А на запросы политического резидента он отвечает одно: «Нужны налоги, получайте налоги. Не ваше дело, как и с кого я выколачиваю денежки».
И Гулам Шо на хорошем счету у администрации Англо-Индийского департамента. Он мастер по вытягиванию ремней из спин подданных. Кажется, нет ничего в его царстве, что не обложено налогами и податями: и дым из трубы, и огонь в очаге, и зажженная свеча, и дверь дома, и невинность девушки, и воздух долины, и супружеское ложе, и первый крик младенца, только что появившегося на свет. Вечно царю Гуламу Шо не хватает всего, чем довольствовались его отец, его дед.

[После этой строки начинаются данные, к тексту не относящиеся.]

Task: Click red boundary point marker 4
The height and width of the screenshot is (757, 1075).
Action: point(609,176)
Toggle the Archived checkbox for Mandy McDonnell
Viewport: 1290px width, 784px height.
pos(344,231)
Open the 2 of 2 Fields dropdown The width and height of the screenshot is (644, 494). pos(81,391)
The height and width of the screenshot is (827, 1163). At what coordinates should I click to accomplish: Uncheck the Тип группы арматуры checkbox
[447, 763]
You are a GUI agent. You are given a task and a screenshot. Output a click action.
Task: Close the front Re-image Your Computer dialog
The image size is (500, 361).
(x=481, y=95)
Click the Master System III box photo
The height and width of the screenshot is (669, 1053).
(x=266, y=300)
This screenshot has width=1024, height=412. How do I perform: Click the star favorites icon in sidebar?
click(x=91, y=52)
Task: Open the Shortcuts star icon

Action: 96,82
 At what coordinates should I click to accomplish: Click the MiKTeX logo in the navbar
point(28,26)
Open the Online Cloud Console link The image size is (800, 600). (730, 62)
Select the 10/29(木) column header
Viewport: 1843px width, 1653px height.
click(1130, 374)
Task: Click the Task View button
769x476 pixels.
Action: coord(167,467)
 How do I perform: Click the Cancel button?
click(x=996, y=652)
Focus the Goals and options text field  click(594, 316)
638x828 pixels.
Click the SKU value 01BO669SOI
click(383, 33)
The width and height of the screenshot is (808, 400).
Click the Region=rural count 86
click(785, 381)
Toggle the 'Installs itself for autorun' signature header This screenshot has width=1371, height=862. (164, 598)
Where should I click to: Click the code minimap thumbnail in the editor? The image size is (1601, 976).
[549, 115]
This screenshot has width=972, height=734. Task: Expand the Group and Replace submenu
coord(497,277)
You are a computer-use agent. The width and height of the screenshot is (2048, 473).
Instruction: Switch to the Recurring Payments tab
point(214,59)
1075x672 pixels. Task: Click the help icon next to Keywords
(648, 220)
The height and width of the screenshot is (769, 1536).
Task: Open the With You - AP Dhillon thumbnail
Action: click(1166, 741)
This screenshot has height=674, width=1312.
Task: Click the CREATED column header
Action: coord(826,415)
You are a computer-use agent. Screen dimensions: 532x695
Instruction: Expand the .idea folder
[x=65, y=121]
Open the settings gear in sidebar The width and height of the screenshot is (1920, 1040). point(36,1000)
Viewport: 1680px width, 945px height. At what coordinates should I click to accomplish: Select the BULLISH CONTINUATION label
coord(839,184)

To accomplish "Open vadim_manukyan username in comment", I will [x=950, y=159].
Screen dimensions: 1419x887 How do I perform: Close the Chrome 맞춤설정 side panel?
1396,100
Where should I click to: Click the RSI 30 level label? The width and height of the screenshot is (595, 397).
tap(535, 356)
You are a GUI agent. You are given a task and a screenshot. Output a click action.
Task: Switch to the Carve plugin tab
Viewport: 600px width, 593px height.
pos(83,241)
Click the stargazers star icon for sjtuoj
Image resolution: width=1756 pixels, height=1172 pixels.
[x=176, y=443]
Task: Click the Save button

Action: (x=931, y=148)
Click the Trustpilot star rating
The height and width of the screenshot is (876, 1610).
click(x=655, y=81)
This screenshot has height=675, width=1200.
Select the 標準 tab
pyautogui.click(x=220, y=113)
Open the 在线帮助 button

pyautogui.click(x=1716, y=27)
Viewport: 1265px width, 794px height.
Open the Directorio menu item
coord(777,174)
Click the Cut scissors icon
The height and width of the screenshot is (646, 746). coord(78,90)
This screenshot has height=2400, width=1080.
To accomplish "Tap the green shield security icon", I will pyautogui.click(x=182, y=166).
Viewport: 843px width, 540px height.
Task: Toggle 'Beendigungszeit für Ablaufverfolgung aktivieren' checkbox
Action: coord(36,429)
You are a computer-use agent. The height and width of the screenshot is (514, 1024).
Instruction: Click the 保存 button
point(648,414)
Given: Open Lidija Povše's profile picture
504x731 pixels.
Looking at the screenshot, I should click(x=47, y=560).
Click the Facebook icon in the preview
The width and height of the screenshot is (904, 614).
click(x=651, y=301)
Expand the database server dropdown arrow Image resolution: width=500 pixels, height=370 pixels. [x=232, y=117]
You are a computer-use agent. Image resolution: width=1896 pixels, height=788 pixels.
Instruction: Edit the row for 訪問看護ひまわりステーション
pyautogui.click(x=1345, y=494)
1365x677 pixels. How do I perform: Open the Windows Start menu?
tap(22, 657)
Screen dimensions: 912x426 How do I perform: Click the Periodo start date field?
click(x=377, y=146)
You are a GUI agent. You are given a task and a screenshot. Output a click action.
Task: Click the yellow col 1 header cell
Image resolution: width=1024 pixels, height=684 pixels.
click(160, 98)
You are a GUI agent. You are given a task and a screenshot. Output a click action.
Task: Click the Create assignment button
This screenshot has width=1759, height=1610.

И даже того, что сверх налогов ему во дворец доставляли бесплатно все необходимые продукты на весь год. И того, что все работы по дворцу и двору выполняют тоже бесплатно жители долины. Что охрану его особы несут по очереди юноши селений, что перевозочные средства, корм для скота и коней, возделывание земли и виноградников, поставки топлива — всё не стоит ему ни гроша. Он умудряется взимать сборы на каждом мостике, через потоки и реки, пошлины с каждой головы прогоняемого на пастбище скота. А чтобы ездили именно через те мосты, где дежурили его люди, он повелел разломать все другие и испортить броды. А когда раздаются проклятия, Гулам Шо ссылается на британских резидентов, чтобы отвести от себя недовольство.